- _Provided material_
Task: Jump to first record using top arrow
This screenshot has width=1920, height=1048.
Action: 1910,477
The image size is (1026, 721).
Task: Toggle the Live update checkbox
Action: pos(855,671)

- _Try it_
Please print the material again in full, exactly as it is.

- _Solution_
Task: Jump to first record using top arrow
This screenshot has width=1920, height=1048.
Action: 1910,477
The image size is (1026, 721).
Task: Toggle the Live update checkbox
Action: pos(855,671)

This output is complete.